The aspect of this business in the moment of its communication to me, appeared simply, and no other than this; We did not incline to give any satisfactory answer to Mr. Morris who was officially Commissioned to ascertain our intentions with respect to the evacuation of the Western Posts within the Territory of the United States and other matters into which he was empowered to enquire until by this unauthenticated mode we can discover whether you will enter into an Alliance with us and make Common cause against Spain. In that case we will enter into a Commercial Treaty with you & promise perhaps to fulfil what they already stand engaged to perform. However, I requested Mr. Jefferson & Colo. Hamilton, as I intend to do the Vice-President, Chief Justice & Secretary at War, to revolve this Matter in all its relations in their minds that they may be the better prepared to give me their opinions thereon in the course of 2 or three days.

The following Gentlemen dined here to day—viz—Messrs. Wingate Strong McClay, Lee, & Johnson (No. Carolina) of the Senate and Messrs. Gilman, Aimes Sturges, Schureman, Fitzsimmons, Wynkoop, Vining, Smith, Madison, Sevier, & Sumpter of the House of representatives.

portrait: See entry for 14 Jan. 1790.

George Beckwith (1753–1823), a member of a prominent Yorkshire, Eng., family, became an ensign in 1771 in the British army, achieving the rank of lieutenant in 1775, captain in 1777, and major in 1781. During the years of the American Revolution he saw extensive service in America and ended the war as aide-de-camp to Sir Guy Carleton (1724–1808). Carleton, who was raised to the peerage as the first Baron Dorchester in 1786, was made governor-in-chief of the Province of Quebec, also in 1786. When he went to Canada, Beckwith accompanied him. Between 1787 and 1790 Beckwith made four visits to the United States where he acted as an unofficial agent for Dorchester and the British ministry in acquiring information about the United States and where he carried on extensive conversations with such prominent Americans as Philip Schuyler, Alexander Hamilton, William Samuel Johnson, and John Trumbull (see JEFFERSON [1] description begins Julian P. Boyd et al., eds. The Papers of Thomas Jefferson. 41 vols. to date. Princeton, N.J., 1950–. description ends , 17:35–64).

> **Supplied information**:

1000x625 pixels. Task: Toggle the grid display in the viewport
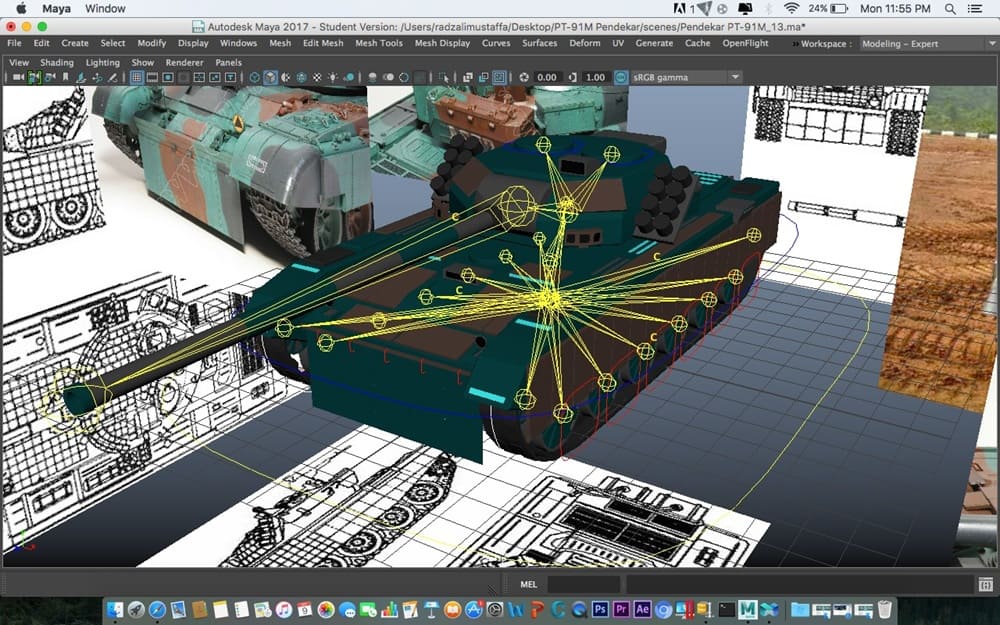point(136,77)
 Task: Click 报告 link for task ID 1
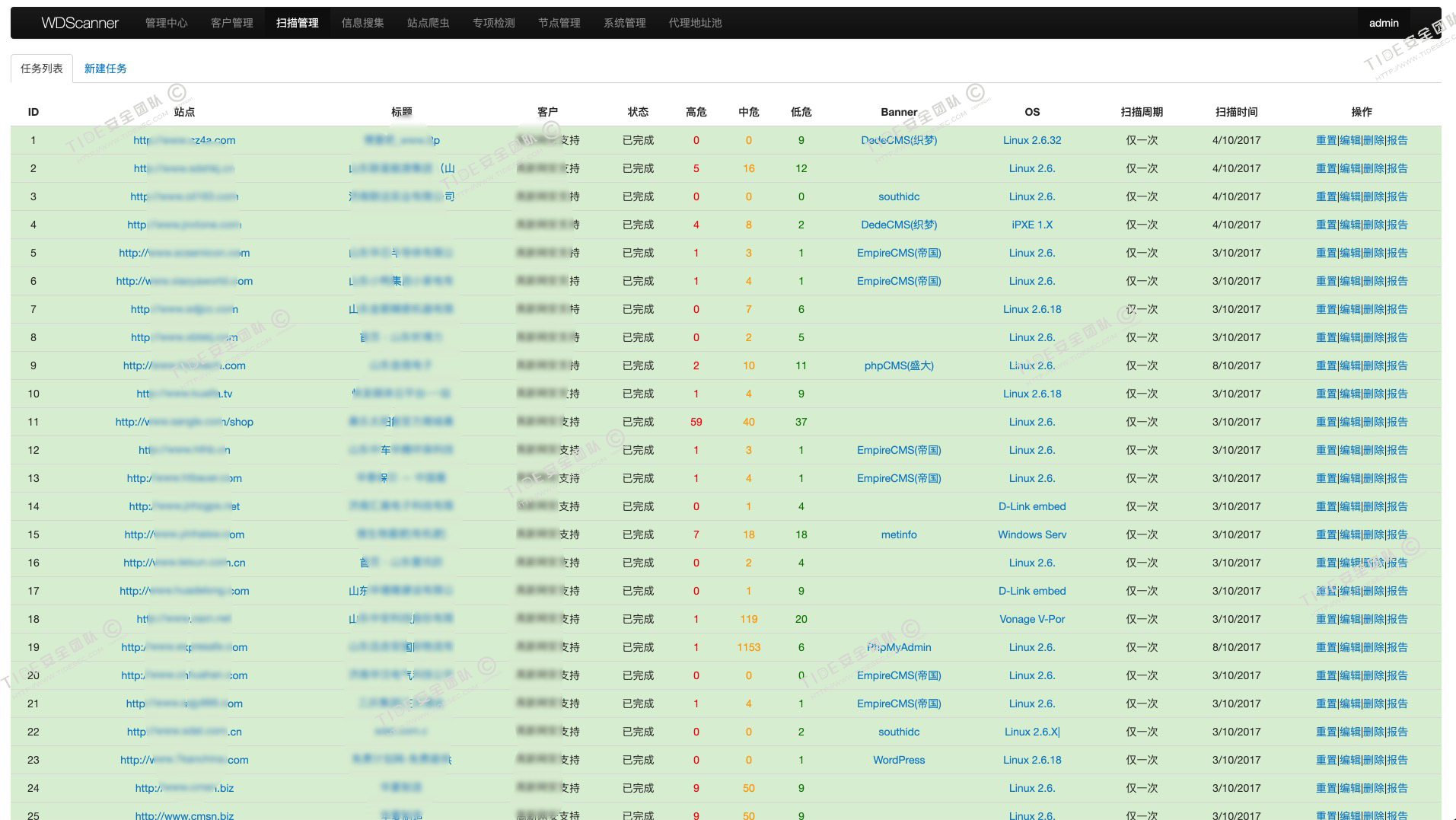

> **Aim of the exercise**: Reproduce, word for word, the stretch of the passage above from "The following Gentlemen" through "14 Jan. 1790.".

> **Written response**:
The following Gentlemen dined here to day—viz—Messrs. Wingate Strong McClay, Lee, & Johnson (No. Carolina) of the Senate and Messrs. Gilman, Aimes Sturges, Schureman, Fitzsimmons, Wynkoop, Vining, Smith, Madison, Sevier, & Sumpter of the House of representatives.

portrait: See entry for 14 Jan. 1790.